In this study, some biological variables (eg, calcium, coagulation times, bicarbonate concentration) were missing. Biological variables measured at the time of admission of the dog were chosen at the discretion of the attending clinician and may be limited owing to financial restriction of the owner, which is independent of the subsequent outcome. Therefore, data were considered missing at random. The identification of the risk factors was performed on all dogs (to take into account confounders more efficiently); the analyses regarding score establishment and validation were performed only in dogs with nonmissing data of the identified risk factors. No imputation has been performed. An association was considered as significant if P‐value ≤.05. All statistical analyses were performed using a commercially available software (SAS version 9.3; SAS Institute Inc., Cary, North Carolina).
3. RESULTS
3.1. Population demographic and clinicopathological data
A total of 233 dogs were included in this study. Among them, 49 dogs were excluded because of duration of clinical signs >7 days and 15 dogs were excluded because a previous episode of AP was reported. Therefore, the final study population was composed of 169 dogs including 138 dogs for the training cohort and 31 dogs for the validation cohort.
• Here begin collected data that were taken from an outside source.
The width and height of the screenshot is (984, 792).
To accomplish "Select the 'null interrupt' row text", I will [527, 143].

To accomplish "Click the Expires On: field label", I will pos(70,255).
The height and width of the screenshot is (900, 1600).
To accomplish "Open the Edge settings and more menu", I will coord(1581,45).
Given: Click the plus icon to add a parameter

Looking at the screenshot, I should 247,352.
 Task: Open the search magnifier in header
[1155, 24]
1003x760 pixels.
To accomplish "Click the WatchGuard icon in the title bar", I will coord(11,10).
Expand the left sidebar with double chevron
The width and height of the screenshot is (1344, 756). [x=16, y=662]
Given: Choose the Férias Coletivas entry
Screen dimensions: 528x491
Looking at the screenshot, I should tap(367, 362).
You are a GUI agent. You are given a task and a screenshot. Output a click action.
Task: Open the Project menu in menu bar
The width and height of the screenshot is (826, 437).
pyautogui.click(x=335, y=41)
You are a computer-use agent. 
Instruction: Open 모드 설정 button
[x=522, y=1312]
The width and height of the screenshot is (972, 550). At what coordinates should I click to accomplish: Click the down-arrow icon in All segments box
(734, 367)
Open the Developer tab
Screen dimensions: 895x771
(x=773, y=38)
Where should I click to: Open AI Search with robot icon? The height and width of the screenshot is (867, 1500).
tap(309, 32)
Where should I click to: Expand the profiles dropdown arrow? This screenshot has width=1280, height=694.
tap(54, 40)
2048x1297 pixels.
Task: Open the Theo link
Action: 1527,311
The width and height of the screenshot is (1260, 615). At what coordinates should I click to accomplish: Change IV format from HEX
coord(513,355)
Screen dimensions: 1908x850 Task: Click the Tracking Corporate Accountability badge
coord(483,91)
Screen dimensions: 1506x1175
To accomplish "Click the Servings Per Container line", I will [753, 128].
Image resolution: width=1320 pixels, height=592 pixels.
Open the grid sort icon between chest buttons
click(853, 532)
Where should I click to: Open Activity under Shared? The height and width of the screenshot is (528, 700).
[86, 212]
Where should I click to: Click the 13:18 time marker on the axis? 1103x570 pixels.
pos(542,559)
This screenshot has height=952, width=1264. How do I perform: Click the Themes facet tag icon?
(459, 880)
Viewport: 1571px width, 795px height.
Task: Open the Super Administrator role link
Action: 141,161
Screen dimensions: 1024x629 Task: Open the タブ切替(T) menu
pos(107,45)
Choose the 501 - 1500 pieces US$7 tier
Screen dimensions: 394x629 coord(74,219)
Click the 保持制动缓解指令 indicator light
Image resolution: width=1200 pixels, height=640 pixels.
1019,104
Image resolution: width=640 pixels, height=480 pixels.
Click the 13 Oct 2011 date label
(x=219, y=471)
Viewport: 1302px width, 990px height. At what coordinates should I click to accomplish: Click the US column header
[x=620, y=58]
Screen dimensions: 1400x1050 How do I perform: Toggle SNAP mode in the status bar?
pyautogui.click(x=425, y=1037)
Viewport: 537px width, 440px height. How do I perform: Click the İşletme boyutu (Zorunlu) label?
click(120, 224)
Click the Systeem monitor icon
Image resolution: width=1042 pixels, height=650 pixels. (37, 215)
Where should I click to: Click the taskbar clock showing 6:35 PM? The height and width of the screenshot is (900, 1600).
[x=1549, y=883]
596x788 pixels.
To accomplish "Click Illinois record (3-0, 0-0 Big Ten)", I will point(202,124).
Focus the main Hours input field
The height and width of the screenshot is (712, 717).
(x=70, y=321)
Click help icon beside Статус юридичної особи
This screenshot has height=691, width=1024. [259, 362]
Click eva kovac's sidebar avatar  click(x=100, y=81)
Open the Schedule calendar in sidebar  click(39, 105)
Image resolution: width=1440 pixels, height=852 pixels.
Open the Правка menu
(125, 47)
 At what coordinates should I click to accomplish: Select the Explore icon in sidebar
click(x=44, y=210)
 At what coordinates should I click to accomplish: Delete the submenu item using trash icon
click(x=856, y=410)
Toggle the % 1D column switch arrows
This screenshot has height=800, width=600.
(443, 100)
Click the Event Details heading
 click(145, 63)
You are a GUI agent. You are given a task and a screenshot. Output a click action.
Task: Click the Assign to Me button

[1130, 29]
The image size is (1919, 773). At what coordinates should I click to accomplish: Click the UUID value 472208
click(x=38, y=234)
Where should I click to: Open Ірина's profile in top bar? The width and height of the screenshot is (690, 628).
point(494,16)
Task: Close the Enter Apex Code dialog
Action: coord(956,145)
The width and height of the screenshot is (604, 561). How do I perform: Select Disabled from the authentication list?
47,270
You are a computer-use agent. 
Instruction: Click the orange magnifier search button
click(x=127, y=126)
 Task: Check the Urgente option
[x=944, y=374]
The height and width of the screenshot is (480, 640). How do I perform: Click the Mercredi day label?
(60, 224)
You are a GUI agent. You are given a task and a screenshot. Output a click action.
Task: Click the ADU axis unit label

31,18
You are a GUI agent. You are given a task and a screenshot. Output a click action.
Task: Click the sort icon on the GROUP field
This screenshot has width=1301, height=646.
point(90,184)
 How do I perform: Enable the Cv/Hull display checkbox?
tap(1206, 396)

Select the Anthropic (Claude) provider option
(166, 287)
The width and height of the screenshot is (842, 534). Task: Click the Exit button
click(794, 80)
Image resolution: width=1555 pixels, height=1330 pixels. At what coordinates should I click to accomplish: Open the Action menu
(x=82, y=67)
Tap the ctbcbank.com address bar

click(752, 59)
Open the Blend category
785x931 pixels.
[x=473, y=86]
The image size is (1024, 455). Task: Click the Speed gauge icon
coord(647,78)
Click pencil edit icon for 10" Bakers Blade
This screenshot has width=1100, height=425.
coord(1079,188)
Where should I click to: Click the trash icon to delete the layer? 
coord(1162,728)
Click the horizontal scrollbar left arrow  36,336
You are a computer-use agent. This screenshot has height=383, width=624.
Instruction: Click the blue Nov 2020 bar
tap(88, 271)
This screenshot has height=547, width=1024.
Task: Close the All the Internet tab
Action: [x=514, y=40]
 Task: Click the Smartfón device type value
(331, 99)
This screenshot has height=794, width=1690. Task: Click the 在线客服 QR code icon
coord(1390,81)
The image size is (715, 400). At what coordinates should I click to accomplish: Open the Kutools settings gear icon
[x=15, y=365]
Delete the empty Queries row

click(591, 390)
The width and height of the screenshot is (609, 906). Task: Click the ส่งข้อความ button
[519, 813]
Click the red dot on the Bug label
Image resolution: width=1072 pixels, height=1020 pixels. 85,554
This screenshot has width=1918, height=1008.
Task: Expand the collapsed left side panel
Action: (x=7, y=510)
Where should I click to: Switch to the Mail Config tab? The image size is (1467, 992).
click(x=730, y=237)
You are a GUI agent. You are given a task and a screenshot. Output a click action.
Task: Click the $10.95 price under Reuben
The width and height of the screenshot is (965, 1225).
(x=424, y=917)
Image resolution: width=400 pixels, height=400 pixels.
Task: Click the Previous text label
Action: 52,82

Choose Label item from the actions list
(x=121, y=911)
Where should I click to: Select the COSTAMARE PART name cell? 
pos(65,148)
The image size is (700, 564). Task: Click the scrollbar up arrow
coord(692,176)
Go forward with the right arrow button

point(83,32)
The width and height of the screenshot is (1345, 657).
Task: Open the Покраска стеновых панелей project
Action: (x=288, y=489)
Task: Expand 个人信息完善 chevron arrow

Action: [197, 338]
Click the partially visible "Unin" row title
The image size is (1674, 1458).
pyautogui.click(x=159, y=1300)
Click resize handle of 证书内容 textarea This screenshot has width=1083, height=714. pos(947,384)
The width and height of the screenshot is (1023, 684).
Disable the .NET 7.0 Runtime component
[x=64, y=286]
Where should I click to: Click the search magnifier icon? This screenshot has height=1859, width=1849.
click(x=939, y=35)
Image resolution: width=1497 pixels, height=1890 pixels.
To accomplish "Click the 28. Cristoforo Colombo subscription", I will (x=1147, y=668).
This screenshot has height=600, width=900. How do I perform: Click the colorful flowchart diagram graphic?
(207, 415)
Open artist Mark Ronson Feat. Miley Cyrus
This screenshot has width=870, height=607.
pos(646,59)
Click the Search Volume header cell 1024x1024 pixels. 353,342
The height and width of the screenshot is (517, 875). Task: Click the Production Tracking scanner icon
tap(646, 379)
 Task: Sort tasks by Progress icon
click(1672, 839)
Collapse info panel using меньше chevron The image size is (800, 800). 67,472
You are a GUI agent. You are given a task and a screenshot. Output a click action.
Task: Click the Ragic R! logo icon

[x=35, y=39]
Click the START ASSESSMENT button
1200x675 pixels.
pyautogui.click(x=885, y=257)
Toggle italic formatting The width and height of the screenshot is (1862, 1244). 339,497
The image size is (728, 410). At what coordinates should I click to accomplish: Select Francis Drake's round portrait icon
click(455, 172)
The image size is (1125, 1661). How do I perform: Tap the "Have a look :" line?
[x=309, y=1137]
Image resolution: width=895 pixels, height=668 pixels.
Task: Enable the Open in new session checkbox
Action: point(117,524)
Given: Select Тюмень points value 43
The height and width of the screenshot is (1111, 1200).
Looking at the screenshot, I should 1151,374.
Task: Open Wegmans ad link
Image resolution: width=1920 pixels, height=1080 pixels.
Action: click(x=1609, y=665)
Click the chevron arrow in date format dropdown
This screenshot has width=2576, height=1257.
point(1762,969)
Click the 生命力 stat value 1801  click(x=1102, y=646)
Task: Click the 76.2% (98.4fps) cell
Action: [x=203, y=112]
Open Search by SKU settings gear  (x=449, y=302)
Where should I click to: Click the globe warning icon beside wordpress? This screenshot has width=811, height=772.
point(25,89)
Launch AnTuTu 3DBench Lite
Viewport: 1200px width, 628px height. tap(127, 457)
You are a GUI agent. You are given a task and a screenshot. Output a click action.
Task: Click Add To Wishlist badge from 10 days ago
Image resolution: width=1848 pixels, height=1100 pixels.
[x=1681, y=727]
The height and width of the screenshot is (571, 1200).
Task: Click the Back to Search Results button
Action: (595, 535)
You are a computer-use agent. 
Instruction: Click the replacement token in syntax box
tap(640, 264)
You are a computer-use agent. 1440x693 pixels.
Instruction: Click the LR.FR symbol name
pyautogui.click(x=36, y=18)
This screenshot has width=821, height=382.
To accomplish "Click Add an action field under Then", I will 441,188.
The training cohort was composed of 72 males including 23 castrated males and 66 females including 44 spayed females. Mean age of the dogs at time of AP diagnosis was 10 years (range 1‐20 years). Thirty‐seven breeds were represented including crossbreed dogs (n = 24, 17%), Yorkshire Terrier (n = 18, 13%), Jack Russell Terrier (n = 12, 9%), Poodle (n = 11, 8%), French Bulldog (n = 9, 7%), English Cocker Spaniels (n = 8, 6%), Brittany Spaniels (n = 5, 4%), Shih Tzu (n = 4, 3%), West Highland Terrier, (n = 4, 3%), Boxer (n = 3, 2%), American Staffordshire (n = 3, 2%), Rottweiler (n = 3, 2%), and 25 other breeds represented with 1 or 2 dogs. Clinical signs consistent with AP reported at admission were lethargy (n = 122, 88%), anorexia (n = 119, 86%), vomiting (n = 115, 83%), and abdominal pain (n = 81, 59%). One hundred twenty‐five dogs (91%) had a Spec cPL concentration >400 μg/L. Thirteen (9%) dogs presented a Spec cPL concentration between 200 and 400 μg/L associated with ultrasonographic signs of AP. Abdominal ultrasonography was performed in 127 of 138 dogs (92%). Findings consistent with AP were observed in 90 of 127 dogs (71%, distributed as follows: 61% in dogs with Spec cPL > 400 μg/L and 10% with Spec cPL 200‐400 μg/L).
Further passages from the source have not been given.